Config option | Value | Note |
---|---|---|
API endpoint URL | http://localhost:8080/v1 | If the server is accessible from the web, you could use the public IP and port |
Model Name (for LLM) | llama-3-8b-chat | The first value specified in the --model-name option |
Model Name (for Text embedding) | nomic-embed | The second value specified in the --model-name option |
API key | Empty | Or any value if the app does not permit empty string |
The OpenAI Python library
You can install the official OpenAI Python library as follows.
pip install openai
When you create an OpenAI client using the library, you can pass in the API endpoint point as the base_url
.
import openai
client = openai.OpenAI(base_url="http://localhost:8080/v1", api_key="")

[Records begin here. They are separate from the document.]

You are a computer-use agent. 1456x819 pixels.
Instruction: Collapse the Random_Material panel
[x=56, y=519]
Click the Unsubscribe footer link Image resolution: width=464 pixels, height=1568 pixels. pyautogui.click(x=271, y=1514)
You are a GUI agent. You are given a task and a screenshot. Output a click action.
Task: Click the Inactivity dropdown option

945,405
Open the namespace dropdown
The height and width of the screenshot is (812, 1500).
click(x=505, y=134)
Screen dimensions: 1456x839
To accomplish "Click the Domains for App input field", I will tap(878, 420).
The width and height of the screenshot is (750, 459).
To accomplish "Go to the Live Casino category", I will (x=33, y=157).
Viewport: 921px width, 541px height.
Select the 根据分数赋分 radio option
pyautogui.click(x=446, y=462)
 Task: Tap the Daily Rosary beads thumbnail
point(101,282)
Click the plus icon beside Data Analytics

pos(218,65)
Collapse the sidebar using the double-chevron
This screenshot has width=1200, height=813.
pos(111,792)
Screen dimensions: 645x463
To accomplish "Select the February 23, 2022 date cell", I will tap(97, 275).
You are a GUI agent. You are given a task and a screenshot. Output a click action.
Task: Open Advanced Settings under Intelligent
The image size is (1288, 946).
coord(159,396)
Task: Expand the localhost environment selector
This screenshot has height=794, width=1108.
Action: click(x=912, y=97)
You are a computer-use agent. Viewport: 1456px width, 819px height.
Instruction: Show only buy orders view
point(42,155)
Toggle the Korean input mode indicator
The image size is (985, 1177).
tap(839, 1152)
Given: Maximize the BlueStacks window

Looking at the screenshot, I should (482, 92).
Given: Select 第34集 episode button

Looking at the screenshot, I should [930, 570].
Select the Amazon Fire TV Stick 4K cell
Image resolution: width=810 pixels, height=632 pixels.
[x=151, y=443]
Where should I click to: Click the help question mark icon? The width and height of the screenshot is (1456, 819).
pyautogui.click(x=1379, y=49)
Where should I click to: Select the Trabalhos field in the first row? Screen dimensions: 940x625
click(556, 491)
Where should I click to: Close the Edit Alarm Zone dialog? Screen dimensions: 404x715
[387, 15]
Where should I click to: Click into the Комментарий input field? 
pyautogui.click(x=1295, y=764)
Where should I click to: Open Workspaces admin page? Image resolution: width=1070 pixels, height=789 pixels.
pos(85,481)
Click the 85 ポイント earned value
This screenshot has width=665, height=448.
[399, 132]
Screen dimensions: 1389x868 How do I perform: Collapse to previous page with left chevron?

Alternatively, you could set an environment variable at the OS level.
export OPENAI_API_BASE=http://localhost:8080/v1
Then, when you make API calls from the client
, make sure that the model
is set to the model name
available on your node.
response = client.chat.completions.create(
model="llama-3-8b-chat",
messages=[
{"role": "system", "content": "You are a strategic reasoner."},
{"role": "user", "content": "What is the purpose of life?"}
],
temperature=0.7,
max_tokens=500
]
)
That's it! You can now take any application built with the official OpenAI Python library and use your own LlamaEdge device as its backend!